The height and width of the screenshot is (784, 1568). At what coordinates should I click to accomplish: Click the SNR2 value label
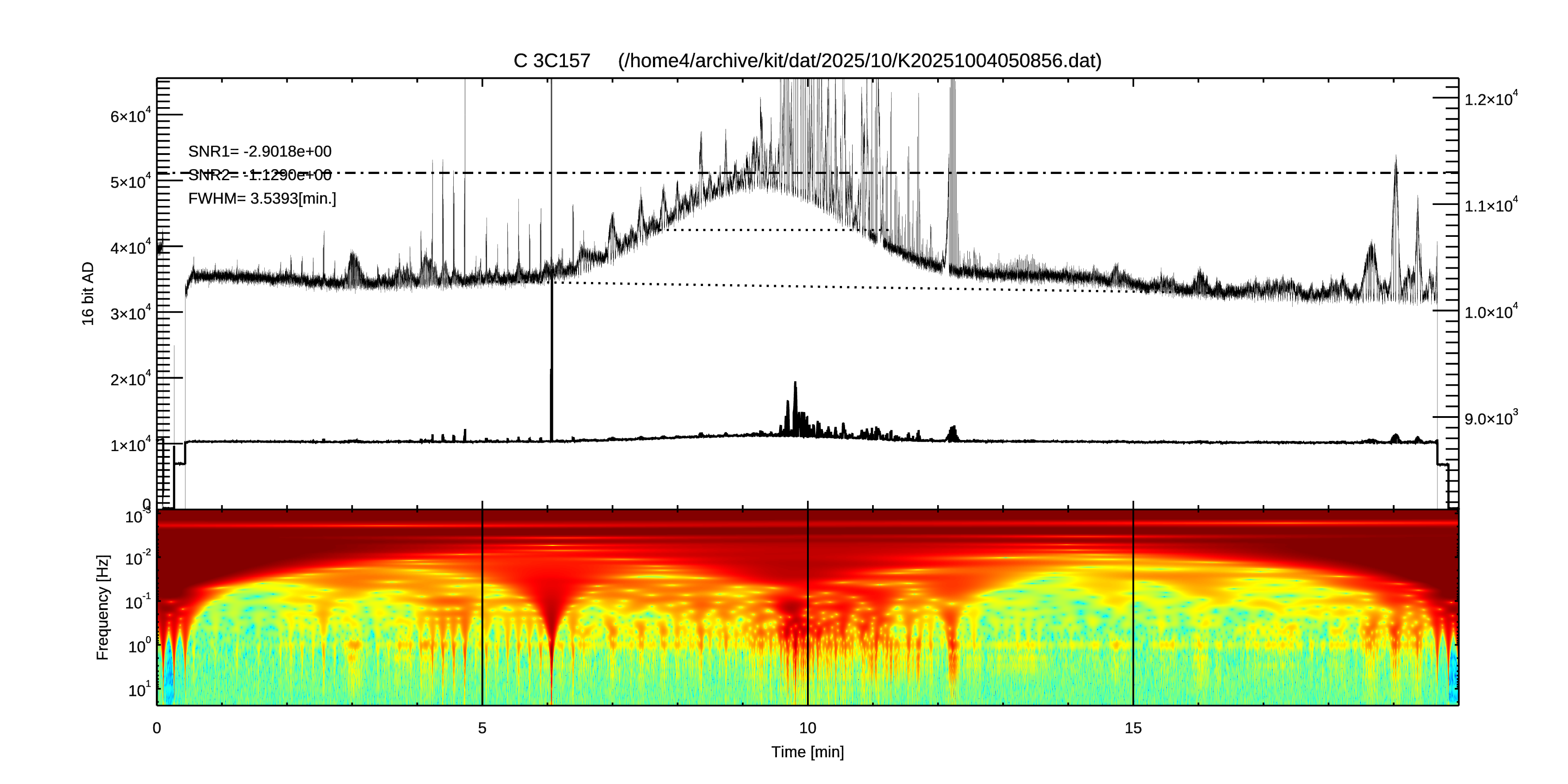(260, 175)
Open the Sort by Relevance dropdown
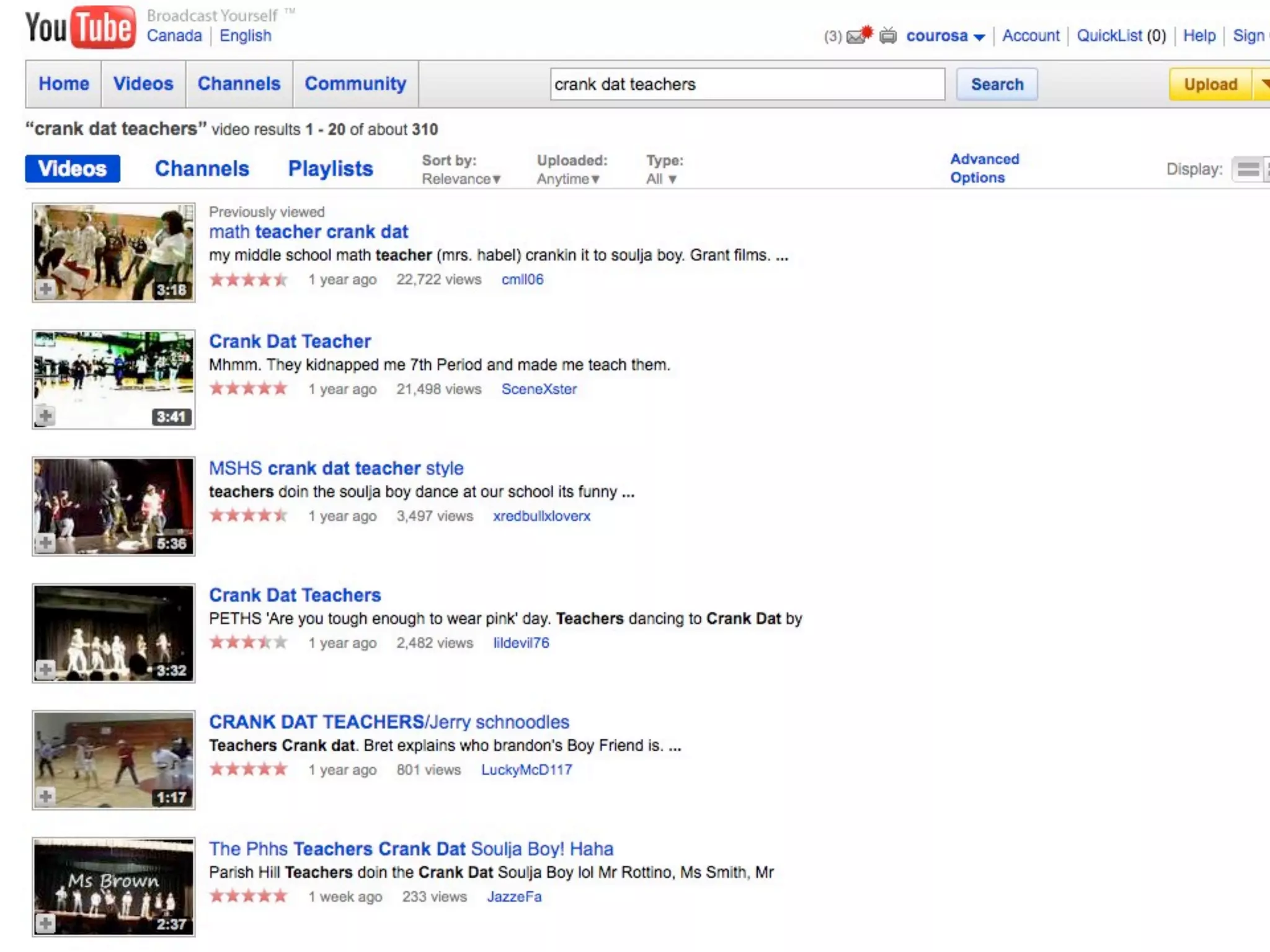 point(461,179)
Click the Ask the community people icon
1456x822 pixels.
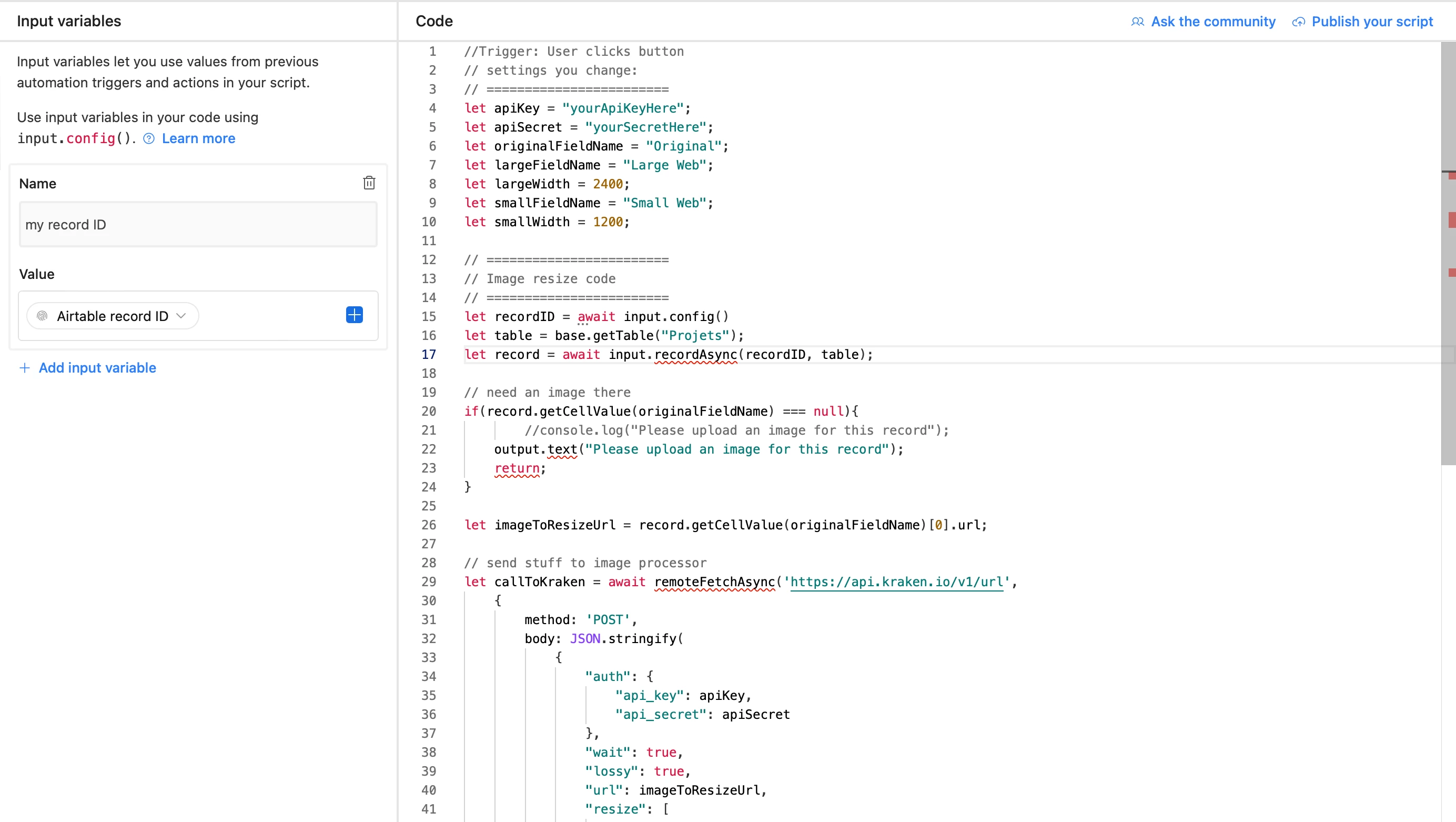1137,22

## [Exercise aim]
Leave the images out as you retype each line of the material exactly.

## [Response]
The height and width of the screenshot is (784, 1568). At what coordinates should I click to accomplish: Click the SNR2 value label
(260, 175)
Open the Sort by Relevance dropdown
 point(461,179)
Click the Ask the community people icon
1456x822 pixels.
1137,22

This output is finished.